Industri pakaian telah lama dikritik karena mengonsumsi dan mencemari sumber daya air, emisi karbon berlebihan, dan menjual produk bulu. Menghadapi kritik, beberapa perusahaan fesyen tak tinggal diam. Pada tahun 2015, merek pakaian pria Italia meluncurkan serangkaian “Bahan Ramah Lingkungan” pakaian yang tahan lama dan dapat didaur ulang. Namun, ini hanyalah pernyataan masing-masing perusahaan.
Namun tidak dapat dipungkiri bahwa bahan sintetis yang digunakan dalam proses pembuatan pakaian tradisional dan bahan kimia yang digunakan dalam kosmetik jauh lebih murah dibandingkan bahan ramah lingkungan berkelanjutan dan mudah diproduksi secara massal. Memulai kembali pencarian bahan alternatif yang ramah lingkungan, mengembangkan proses baru, dan membangun pabrik baru, tenaga kerja dan sumber daya material yang dibutuhkan merupakan pengeluaran tambahan bagi industri fashion dalam situasi produksi saat ini. Sebagai pedagang, merek fesyen tentu saja tidak akan berinisiatif mengusung panji perlindungan lingkungan dan menjadi pembayar akhir atas biaya tinggi. Konsumen yang membeli fesyen dan gaya juga menanggung keuntungan yang diperoleh dari perlindungan lingkungan pada saat pembayaran. Namun konsumen tidak diwajibkan membayar.

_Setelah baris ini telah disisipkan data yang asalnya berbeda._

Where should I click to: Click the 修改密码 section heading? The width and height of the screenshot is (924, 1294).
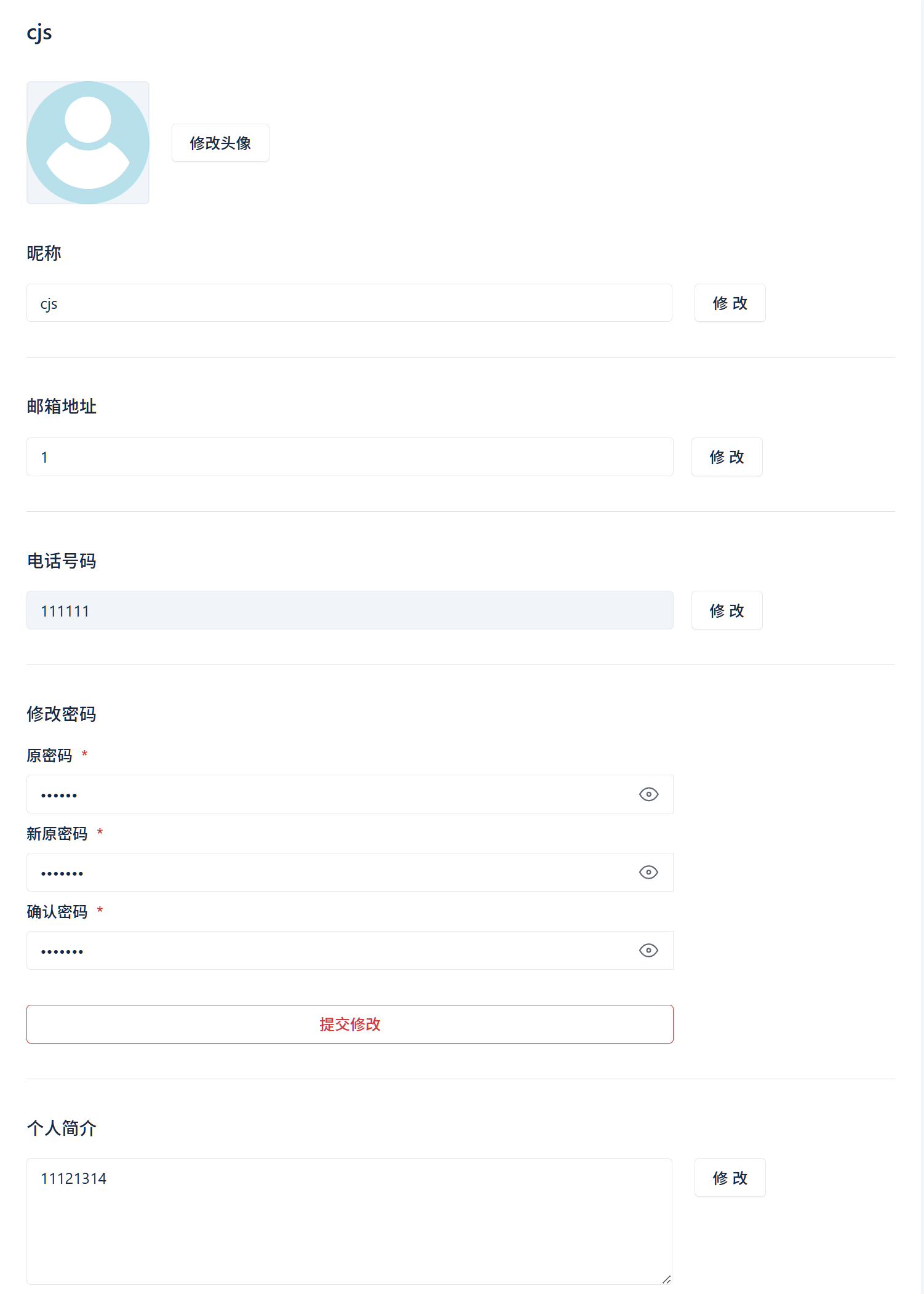click(62, 714)
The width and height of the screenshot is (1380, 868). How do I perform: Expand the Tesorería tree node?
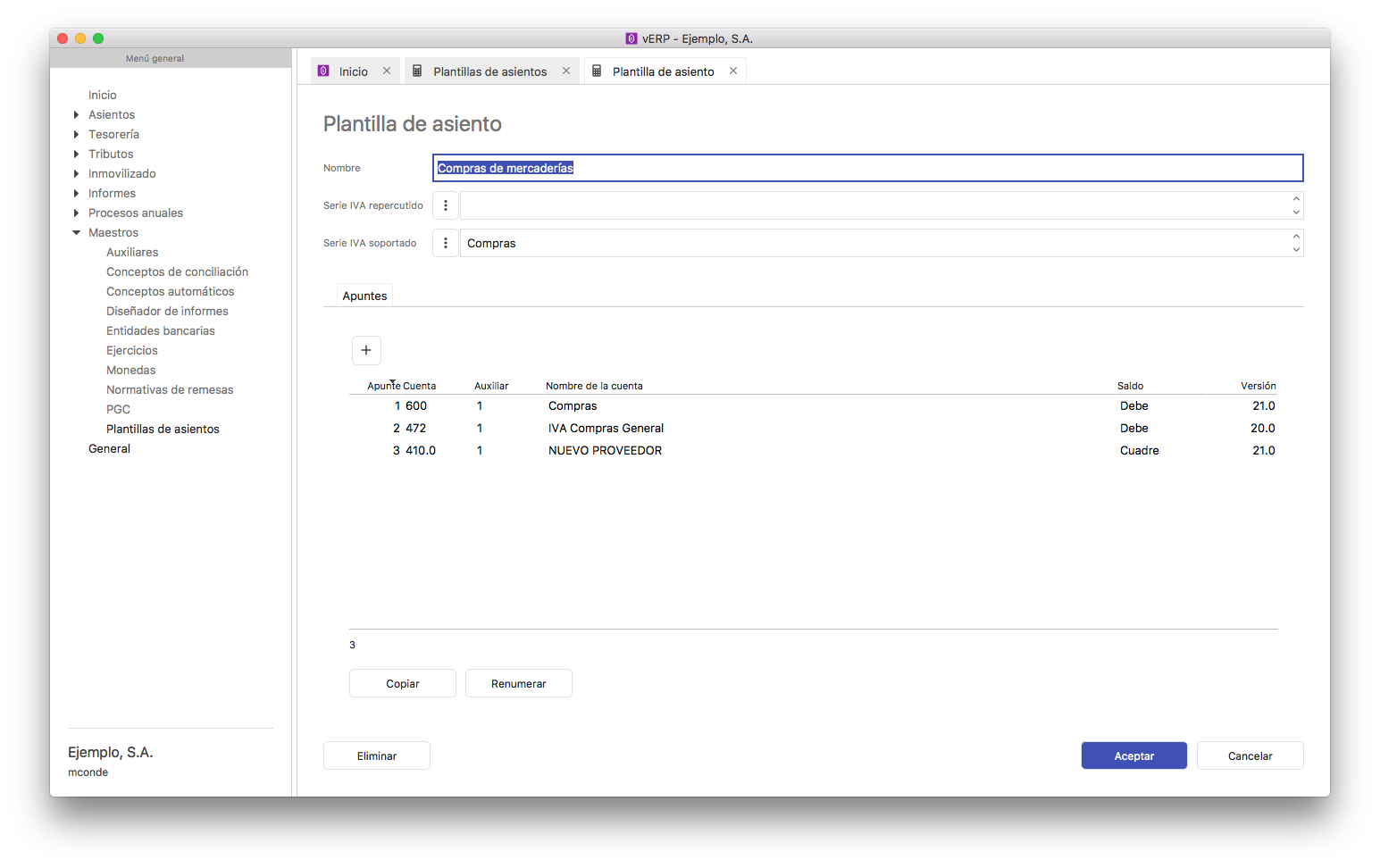tap(76, 135)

Untuk membuat konsumen lebih bersedia membayar, merek fesyen berupaya keras menjadikan “perlindungan lingkungan” sebagai tren melalui berbagai metode pemasaran. Meskipun industri fesyen telah dengan penuh semangat menerapkan tindakan perlindungan lingkungan yang “berkelanjutan”, dampaknya terhadap lingkungan masih harus dicermati lebih lanjut dan tujuan awalnya juga dipertanyakan. Namun, tren perlindungan lingkungan “berkelanjutan” yang melanda pekan mode besar baru-baru ini telah memainkan peran positif dalam meningkatkan kesadaran lingkungan masyarakat, dan setidaknya memberikan konsumen pilihan lain yang ramah lingkungan.